ASSIGNMENT.
Exact repetition, pictures omitted: give every record below again.

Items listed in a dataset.

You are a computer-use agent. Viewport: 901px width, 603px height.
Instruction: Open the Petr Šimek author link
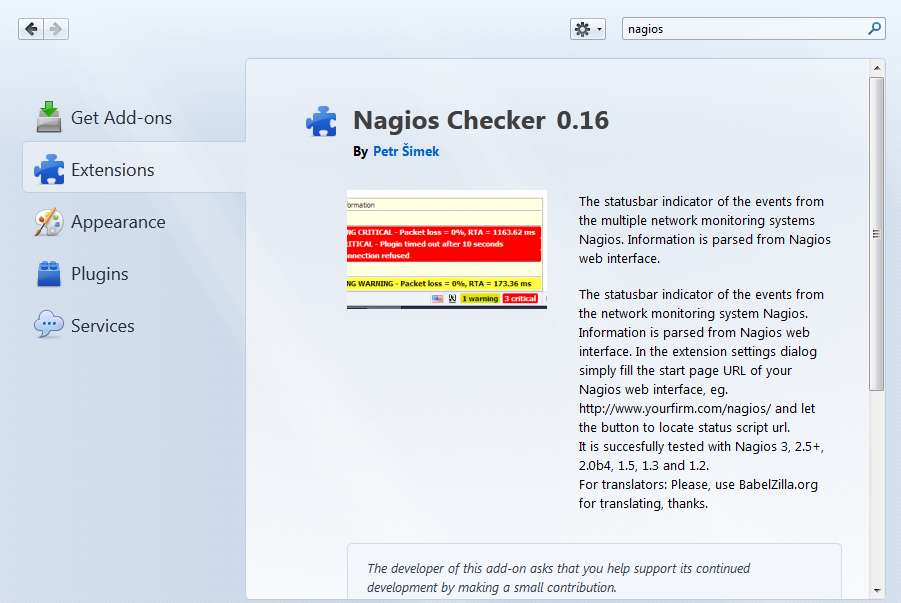pos(406,152)
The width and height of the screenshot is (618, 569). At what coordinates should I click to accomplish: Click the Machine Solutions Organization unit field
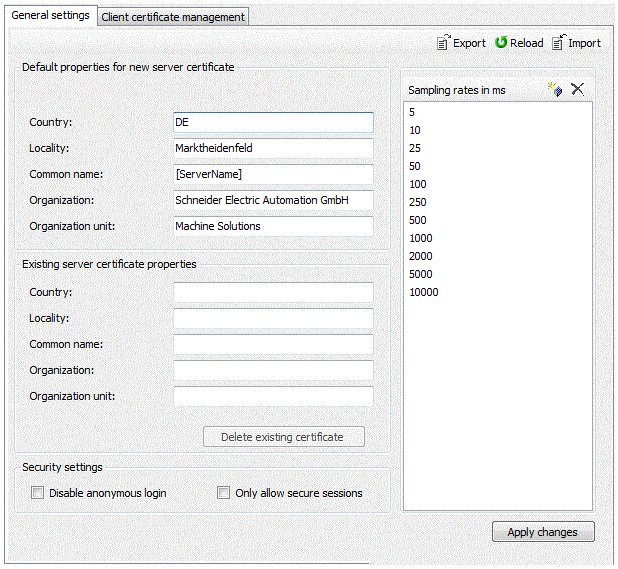(272, 226)
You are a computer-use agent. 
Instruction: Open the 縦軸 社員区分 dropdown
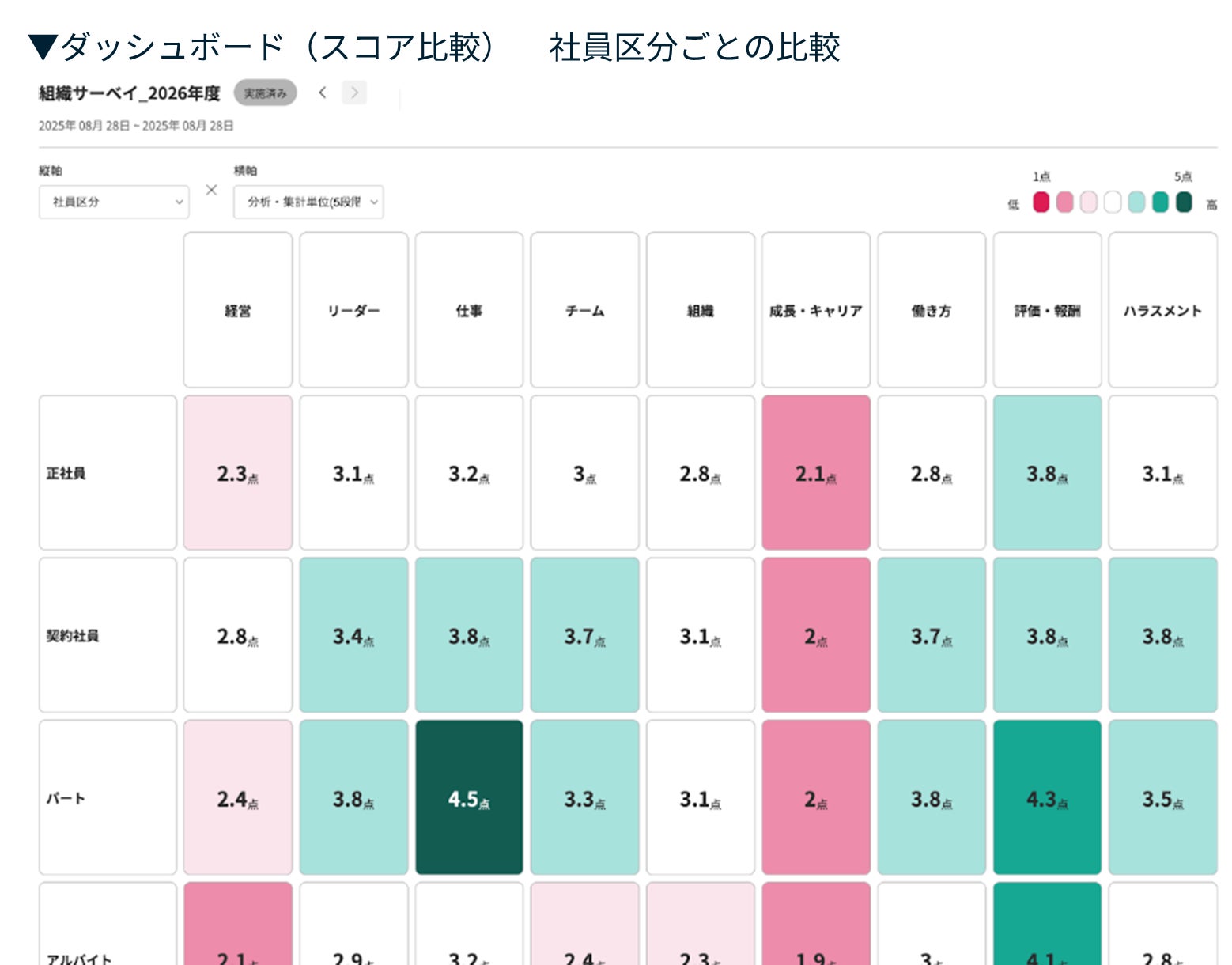point(114,202)
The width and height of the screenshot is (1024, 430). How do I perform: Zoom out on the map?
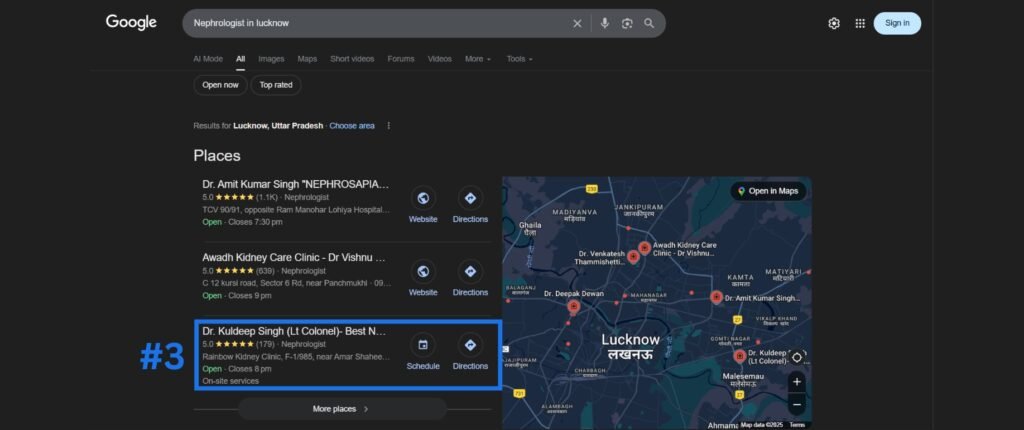[x=796, y=405]
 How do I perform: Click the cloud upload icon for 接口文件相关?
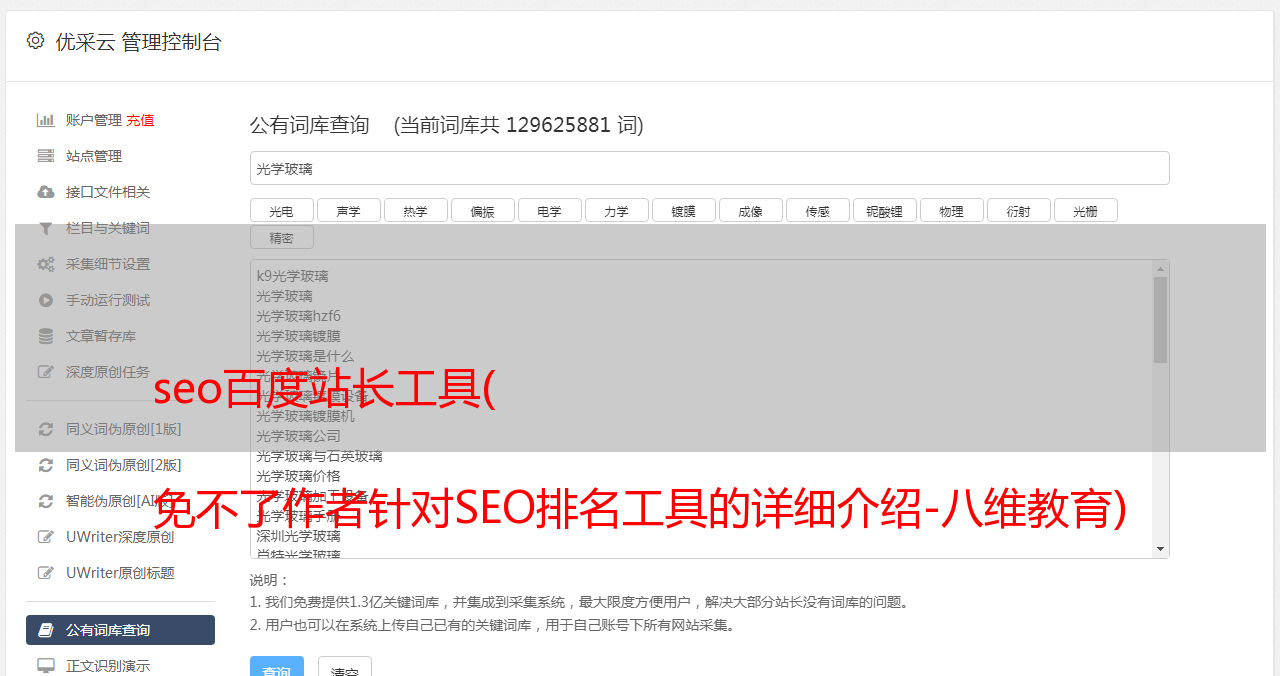45,192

RESPONSE TO THE TASK.
You are a computer-use agent. Viewport: 901px width, 603px height.
Instruction: Open the Petr Šimek author link
pos(406,152)
The width and height of the screenshot is (618, 569). At what coordinates should I click to accomplish: Click the Machine Solutions Organization unit field
(272, 226)
You are a computer-use agent. 
Instruction: Open the 縦軸 社員区分 dropdown
point(114,202)
The width and height of the screenshot is (1024, 430). How do I perform: Zoom out on the map?
[x=796, y=405]
 How do I perform: Click the cloud upload icon for 接口文件相关?
45,192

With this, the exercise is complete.